Carol Moldaw

 

Chalkmarks on Stone

Poems



120 pages


6 x 8 inches


ISBN: 1-888809-07-8


$12.00

 

 

Chalkmarks on Stone, Carol Moldaw’s second collection of poems is masterfully evocative. In these rigorously composed, sensually grounded, lyrical poems, the world is distilled with compelling logic—from her home in New Mexico to a canoe in Thailand to a Jewish cemetery in Malaysia. A shifting vowel signals the end of a marriage; a peony blooms “over-brimming its vase”; with its proboscis, a butterfly taps out “the secret names of God”. Like the matryoshka doll of one poem, Moldaw’s poetry reveals selves within selves using a formal intricacy disarming in its ease. “Another Part of the Field”, a long meditative fugue of 6-line poems uses the I Ching to explore what lies beneath the surface of each day. Here the poet’s occupation is both to reflect and experiment into a poetry of grace, beauty and surprise.

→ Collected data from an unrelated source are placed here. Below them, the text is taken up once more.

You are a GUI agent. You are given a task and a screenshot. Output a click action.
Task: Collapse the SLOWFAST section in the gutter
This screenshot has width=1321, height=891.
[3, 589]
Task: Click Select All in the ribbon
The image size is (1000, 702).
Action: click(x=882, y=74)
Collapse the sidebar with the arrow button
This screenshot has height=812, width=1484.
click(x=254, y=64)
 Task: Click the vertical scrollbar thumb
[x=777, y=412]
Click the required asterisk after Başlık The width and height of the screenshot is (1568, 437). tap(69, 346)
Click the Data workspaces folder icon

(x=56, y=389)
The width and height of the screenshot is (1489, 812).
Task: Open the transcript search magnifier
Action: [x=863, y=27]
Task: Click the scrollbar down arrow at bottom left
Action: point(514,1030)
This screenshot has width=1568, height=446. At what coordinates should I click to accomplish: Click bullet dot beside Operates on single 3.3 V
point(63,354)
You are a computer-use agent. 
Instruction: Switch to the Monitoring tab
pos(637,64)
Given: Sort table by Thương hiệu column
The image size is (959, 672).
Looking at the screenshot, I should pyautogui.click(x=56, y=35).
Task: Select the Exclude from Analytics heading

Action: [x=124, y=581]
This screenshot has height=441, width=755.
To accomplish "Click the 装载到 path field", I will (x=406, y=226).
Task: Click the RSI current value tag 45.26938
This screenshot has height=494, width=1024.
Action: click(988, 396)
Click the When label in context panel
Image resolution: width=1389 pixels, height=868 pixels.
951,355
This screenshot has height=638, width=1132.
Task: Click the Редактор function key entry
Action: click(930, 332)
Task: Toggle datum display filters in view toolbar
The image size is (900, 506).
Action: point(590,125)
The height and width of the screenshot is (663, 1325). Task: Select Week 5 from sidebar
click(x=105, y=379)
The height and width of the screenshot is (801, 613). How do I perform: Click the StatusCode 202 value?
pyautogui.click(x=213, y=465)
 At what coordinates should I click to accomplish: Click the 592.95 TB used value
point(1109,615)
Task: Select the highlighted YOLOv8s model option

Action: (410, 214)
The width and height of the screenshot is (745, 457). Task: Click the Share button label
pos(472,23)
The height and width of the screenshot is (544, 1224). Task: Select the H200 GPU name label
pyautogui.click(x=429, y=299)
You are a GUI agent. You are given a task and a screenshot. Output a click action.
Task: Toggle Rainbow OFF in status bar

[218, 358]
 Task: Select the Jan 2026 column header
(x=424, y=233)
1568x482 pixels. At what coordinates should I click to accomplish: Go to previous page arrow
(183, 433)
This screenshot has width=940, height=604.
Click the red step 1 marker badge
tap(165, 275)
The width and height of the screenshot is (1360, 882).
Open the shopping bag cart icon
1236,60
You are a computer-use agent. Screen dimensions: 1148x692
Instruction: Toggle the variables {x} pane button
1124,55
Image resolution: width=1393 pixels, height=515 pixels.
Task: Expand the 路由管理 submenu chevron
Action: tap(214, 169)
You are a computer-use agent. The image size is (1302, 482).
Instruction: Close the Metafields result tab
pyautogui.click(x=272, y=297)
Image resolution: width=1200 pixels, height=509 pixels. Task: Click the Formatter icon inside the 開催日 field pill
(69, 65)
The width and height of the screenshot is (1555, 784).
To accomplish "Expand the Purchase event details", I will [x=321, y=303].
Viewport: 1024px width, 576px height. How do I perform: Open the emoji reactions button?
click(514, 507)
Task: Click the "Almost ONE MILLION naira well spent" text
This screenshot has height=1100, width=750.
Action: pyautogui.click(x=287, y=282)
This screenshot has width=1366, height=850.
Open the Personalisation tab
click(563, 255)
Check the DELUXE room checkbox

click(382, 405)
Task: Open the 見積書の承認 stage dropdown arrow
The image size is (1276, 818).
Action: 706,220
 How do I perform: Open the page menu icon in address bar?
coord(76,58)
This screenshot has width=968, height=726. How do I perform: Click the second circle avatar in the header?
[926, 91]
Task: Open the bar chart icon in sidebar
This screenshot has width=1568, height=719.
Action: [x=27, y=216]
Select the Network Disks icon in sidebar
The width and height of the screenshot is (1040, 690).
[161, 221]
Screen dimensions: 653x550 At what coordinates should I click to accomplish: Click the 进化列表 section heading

Carol Moldaw’s poetry is a form of fixed attention, generous-minded and passionately, physically immediate.

—Diane Middlebrook


Carol Moldaw’s poems unite tact, delicacy, keenness of sight, and daring. A butterfly, its thorax, legs, eyes, and circumflex-marked wings minutely studied, alights on the poet’s hand and there taps “out a secret code,/ the secret names of God.” That is the scope of this remarkable and elegant volume, in which “carafe” rhymes with “cenotaph,” and the modest objects and acts of daily life glow, along with tragic facts, in the blessing of the poet’s attention. Moldaw has a sure hand, a light touch, a subtle ear, and a strong and compassionate heart.

—Rosanna Warren


Carol Moldaw has written a book of adult knowledge, of adult griefs and joys. Hers are poems of intelligent consideration and a deft and heart-born music, filled with the gleam of particularity and a lushness of language and substance.

—Jane Hirshfield


Carol Moldaw was born in Oakland, California and grew up in the San Francisco Bay Area. She holds an A.B. with honors from Harvard University; a revised version of her senior thesis on Louise Bogan is published in Critical Essays on Louise Bogan (G.K. Hall, 1984). She received an M.A. in Creative Writing from Boston University in 1986. A recipient of an NEA Literary Fellowship in 1994, Moldaw has held residencies at MacDowell and The Virginia Center for the Arts. Besides Chalkmarks on Stone, Moldaw is the author of Taken from the River, published by Alef Books (NY) in 1993. Her work has appeared in many anthologies: Under 35: A New Generation of American Poets (Anchor/Doubleday, 1989), Walk on the Wild Side (Scribner’s Sons, and Collier Books, 1994), New Mexico Poetry Renaissance (Red Crane,1994), The Practice of Peace (Sherman Asher, 1998) and Another Desert: Jewish poets of New Mexico (Sherman Asher, 1998). She is also a co-editor of a special feature of Frank (Paris) on New Mexico writers. Her poems have been published widely in journals, including Agni, Boston Review, Colorado Review, First Intensity, Kenyon Review, Manoa, The New Republic, The New Yorker, Orion, Partisan Review, Puerto del Sol, River Styx, Solo, Southwest Review, Threepenny Review, and Triquarterly. Many of Moldaw’s poems have been translated into Turkish by Nezih Onur. They have appeared in the leading Istanbul newspaper, Kitap, and the anthology Sür Atlasi (IV). A book of her poems in Turkishwas published in 1998 (and later as Through the Window by La Alameda Press).After living in Manhattan for four years, Moldaw settled in New Mexico in 1990. She lives in Pojoaque, 20 miles north of Santa Fe, and teaches poetry privately.

 

Understated Grace

By Blake de Pastino

 

If you haven't discovered Carol Moldaw yet, that may be because you don't know who you're looking for. Even though she's known in many circles outside New Mexico, in these parts, she's just different things to different people. Some folks know her as a teacher from Pojoaque, living in the quiet clutches just north of Santa Fe. Others know her as the wife of celebrated poet Arthur Sze. But still others know her as a poet of high order in her own right, a writer whose caliber has been displayed in publications like The New Republic, The New Yorker, Partisan Review and uncounted other journals and anthologies. That's the Carol Moldaw to look out for, judging by her latest book, because it's books like Chalkmarks on Stone that can really make a name for a writer.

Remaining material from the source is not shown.